Amarrei o lenço vermelho no pescoço, vesti minha boina e, de calça, camiseta e tênis, me toquei de bicicleta até o Acampamento Farroupilha em Porto Alegre - sim, sou uma “gaúcha de apartamento”. Amarrei a bike por lá e me pus a caminhar pelo Parque Maurício Sirotsky Sobrinho, como faço todos os anos, por profissão e prazer, espichando os olhos curiosos para dentro dos galpões.
Gosto de ver a gauchada pilchada, “vestida de orgulho”, cevando o mate de manhã, acendendo o fogo e separando o costelão na gamela. Me agrada ver a criançada correndo em volta, nas ruas onde não passam carros, longe das telas do telefone celular. Adoro sentir o cheiro da fumaça levantando das churrasqueiras. Me faz lembrar do Interior.
No último final de semana, caminhei meio a esmo pela pequena cidade que todos os anos é erguida no local, até avistar aquela casinha de madeira com flores multicoloridas na janela e uma bandeira do Rio Grande tremulando no mastro. Parei para ver e, que surpresa! Era o Piquete Lendas do Sul.
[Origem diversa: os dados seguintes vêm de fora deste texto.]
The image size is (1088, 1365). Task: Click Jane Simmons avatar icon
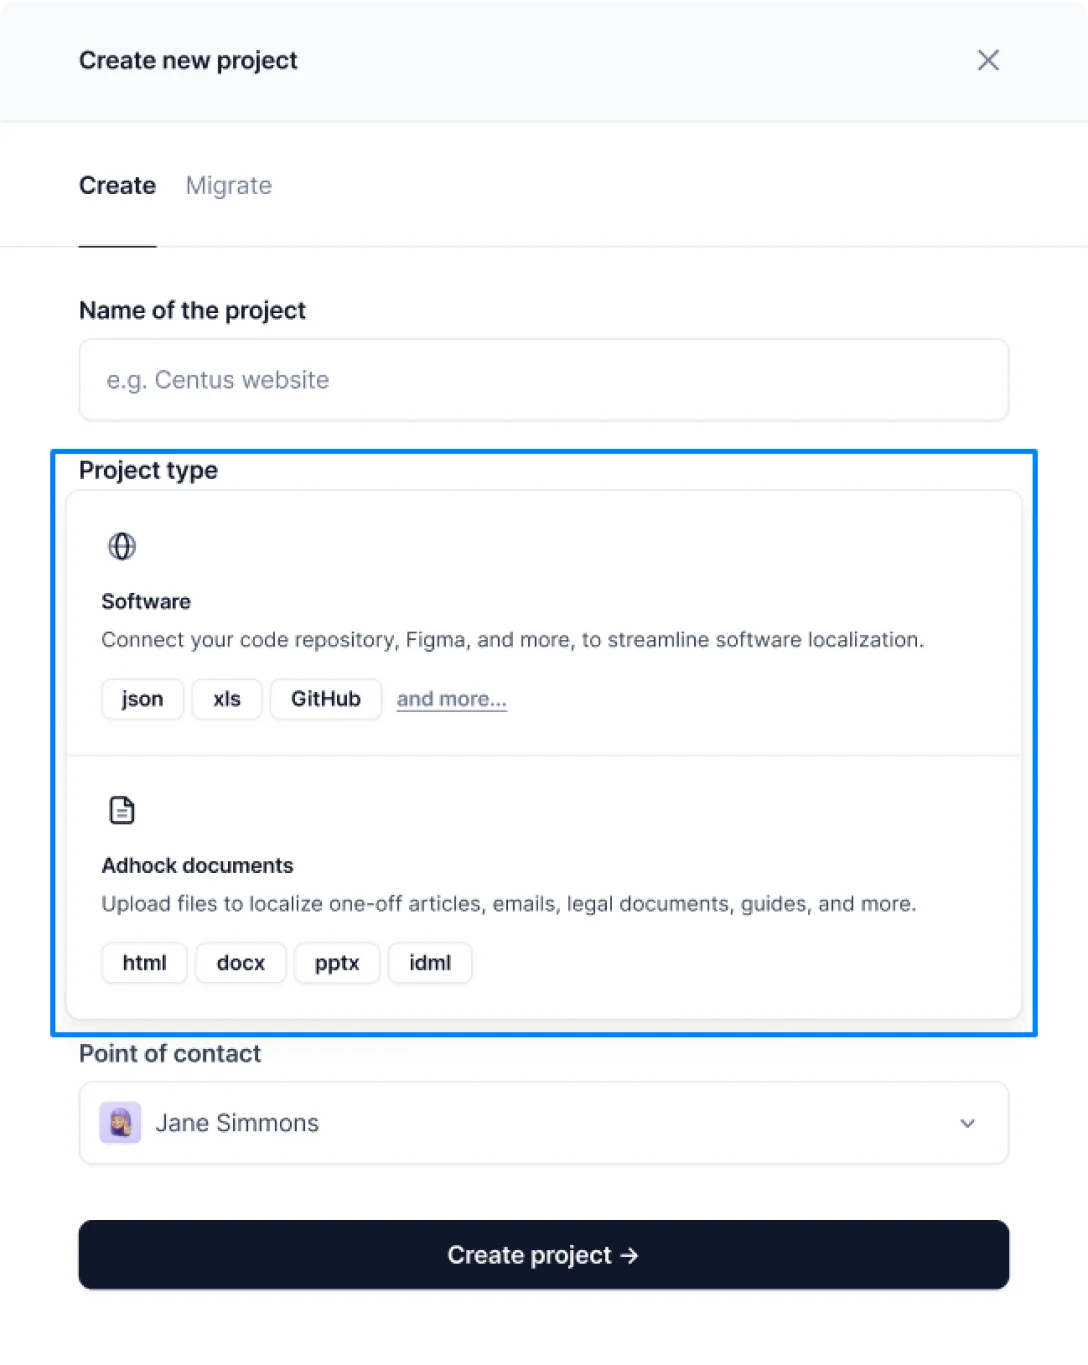pos(120,1123)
Há cerca de 15 anos, quando eu cobria o acampamento como repórter, fui recebida pelo casal de patrões do piquete como se fosse da família. Maria da Graça e Gilberto Spíndola me fizeram entrar e ficar. Prepararam rabada de boi no almoço e bolinhos de chuva no café da tarde. Nunca esqueci daquele dia, mas, por essas peças que o destino nos prega, não nos reencontramos mais.
Na esperança de revê-los, pedi licença e estiquei o pescoço para o salão. Lá estavam os dois, como há 15 anos, sorrindo um sorriso aberto e abrindo os braços na minha direção. Eles também não tinham me esquecido. Fiquei para o café, depois para o chimarrão, na companhia de novos amigos que foram chegando, e, enfim, para o churrasco. Não dava para arredar o pé. Na mesa dos Spíndola, sempre tem lugar para mais um.
É de gente como eles - “fina, elegante e sincera”, como diria o poeta Lulu Santos - que quero lembrar neste 20 de setembro, Dia do Gaúcho.
Graça e Gilberto gostam tanto da Semana Farroupilha que ergueram uma réplica do piquete no pátio de casa, no bairro Camaquã. Vivem a data o ano todo, sempre prontos para bem receber, com a cuia em mãos, a chaleira quente e um bom dedo de prosa.